Attention to Details

Although crisis funds are focused on the big picture of helping people, they also involve many smaller details and procedures, which frequently are HR’s responsibility.

Credit checks on applicants are not required, but documentation of need is a must—a medical bill, perhaps, or a statement showing rent payment owed. Some applications request a simple explanation of need, and in many companies an HR professional or the applicant’s manager helps the employee with documentation.

Typically, whoever helps the applicant also submits the application to the committee—always with a number, not a name, to protect the employee’s privacy—and may also obtain verification that the employee is in good standing and has a good attendance record.

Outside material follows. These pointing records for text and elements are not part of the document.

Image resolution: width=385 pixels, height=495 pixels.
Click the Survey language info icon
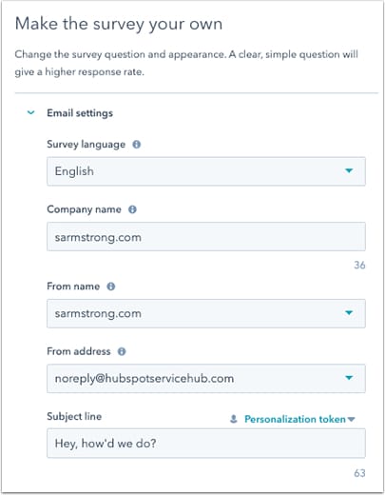[x=137, y=145]
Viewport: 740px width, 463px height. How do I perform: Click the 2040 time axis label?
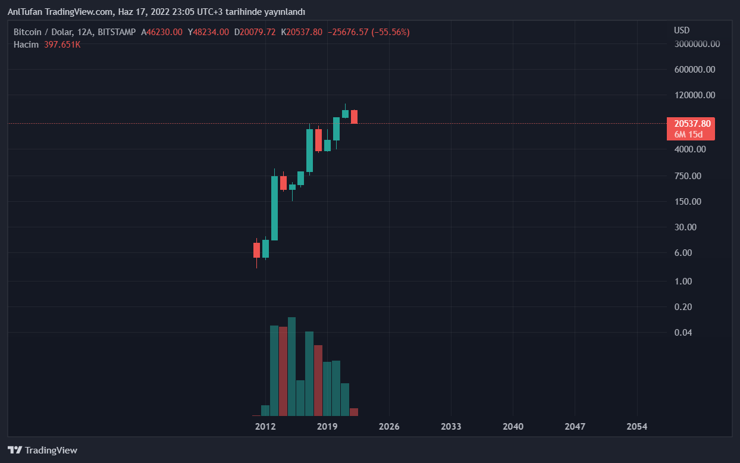[x=513, y=427]
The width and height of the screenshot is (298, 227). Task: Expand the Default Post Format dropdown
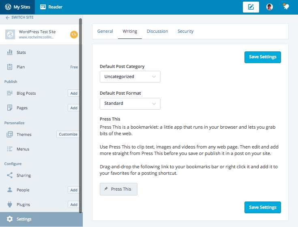point(130,103)
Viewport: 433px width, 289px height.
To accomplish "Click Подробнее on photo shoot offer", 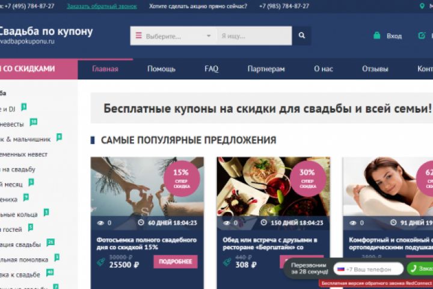I will pos(176,262).
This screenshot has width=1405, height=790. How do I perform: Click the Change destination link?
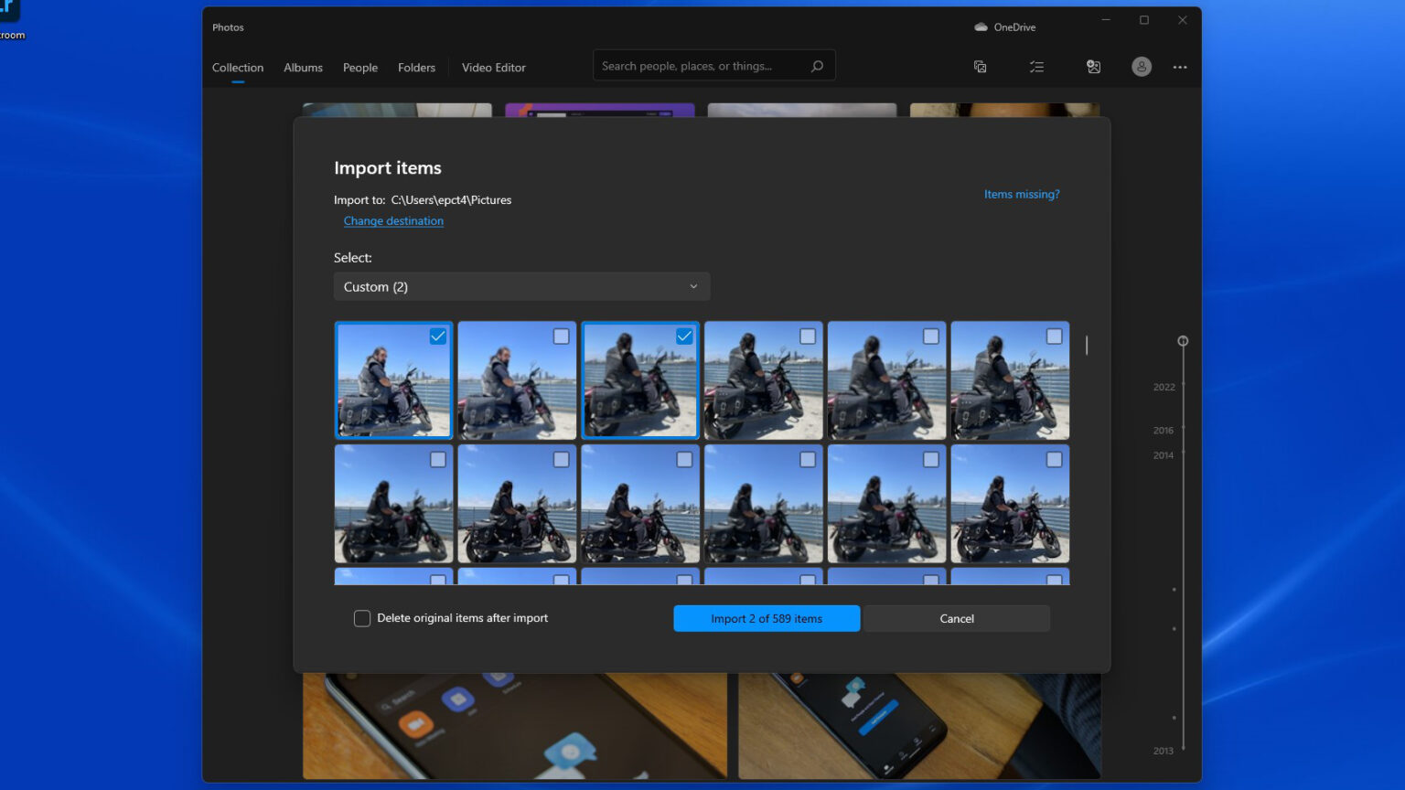393,220
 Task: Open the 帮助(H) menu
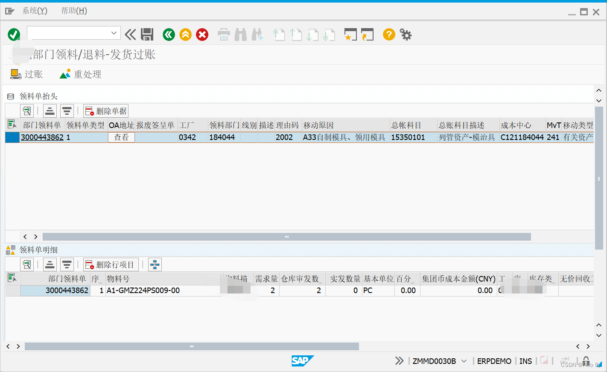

At the Golden Nugget, for example, HR receives grant applications from employees and then decides whether to take the next step—setting up an interview with HR to ensure that the application has merit. Applications that pass the test are then sent along to a committee representing managers from throughout the Golden Nugget operation. Eight to 10 employees a year get help from the fund, Neal-Finnegan says.

Employee relations specialists in Sioux Valley’s HR department help employees complete the application and also confirm with the director of the employee’s department that the person is in good standing. HR then presents the application, without identifying the employee, to the 10-member employee crisis committee. The committee decides whether to provide a grant, which comes from an endowment administered by the Sioux Valley Foundation. The endowment was started by a gift from Roger Peterson, a former CFO who retired last year.

One person from JetBlue’s People Crew—its HR department—sits on the crisis fund’s three-member board. Members are chosen for exemplifying the company’s values and also because their function fills an important need, says Inglis. For example, the HR person has access to personnel files.

HR is also called on to help with fund raising. Many employers present information about their funds during employee orientation, to encourage newcomers to contribute. The appeal seems to work: At JetBlue nearly 100 percent of new employees who have heard the message contribute to the fund. Companywide, 65 percent of employees contribute, up from 17 percent in 2002, the fund’s first year.

Health One-Presbyterian St. Luke’s Hospital in Denver set up its crisis-fund benefit as a way to give employees a place to go for help “within the community,” says HR coordinator Laura Roybal. “The idea is to take care of your own.”

Roseanne White Geisel, a freelance business writer and editor in Arlington, Va., is the former managing editor of Business Insurance Magazine.